Armed Like Popeye - Forearm Training

The true mark of a muscle bound chap is the ability to portray size without showing flesh, or much at least and avoiding a t-shirt which is at least 3 age gaps too small! Tell-tale signs would be a dominating v-taper and of course vascular forearms with dense slabs of muscled beef slapped around them. With the inevitable flood of ‘’mass’’ enthusiasts making their way to gym entrances across the country the question we want to ask is, do you need to train forearms or not? Yes & no is the answer, of course.

The Argument For

There have been several compelling arguments made which illustrate the importance of training your forearms. The two most common ones which carry the most punch are being able to handle more weight during bicep movements leading better overall bicep growth and secondly enhanced grip strength, leading to better lifts generally on back movements. Great! There is no doubting these two points would benefit all of us. However, the point to consider is that if you are training biceps properly with good form and back with heavy lifting without the aid of straps shouldn’t your forearms develop on their own? Many would say yes and when you consider many top athletes with caveman like forearm development don’t even flex their hands in a wrist curl motion once a year, it begs the question – is it really necessary?

The Argument Against

The argument against forearm training lies across the same two points outlined above. The suggested issues are that by training and fatiguing your forearms during the week your back and bicep workouts will suffer, leading to the need for wrist straps. Again, this is a valid point.

What Shall I Do?

That very question is where the answer lies within, it is all about YOU! If you already have a strapping set of forearms and your grip strength is impressive at worst, and to top it off you have a pair of protein guzzling biceps to complete the set I would say, don’t worry about it.
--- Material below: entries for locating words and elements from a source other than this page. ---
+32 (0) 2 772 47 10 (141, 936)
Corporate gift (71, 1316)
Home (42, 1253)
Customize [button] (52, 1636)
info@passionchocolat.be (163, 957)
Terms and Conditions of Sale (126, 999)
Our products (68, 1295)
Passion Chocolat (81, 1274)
If your situation is one of contrast, you have poorly developed forearms, you struggle to grip bars with any real commandment and your biceps grow about as well as a pair of hen’s legs on the calf press machine you need to train them!


Try the following forearm routine at the end of each bicep workout for 12 weeks and see if you can’t add an inch to your forearms. Bench wrist curls & bench reverse wrist curls X 8 15-20 reps per exercise That is the conclusion, will you be training forearms this winter?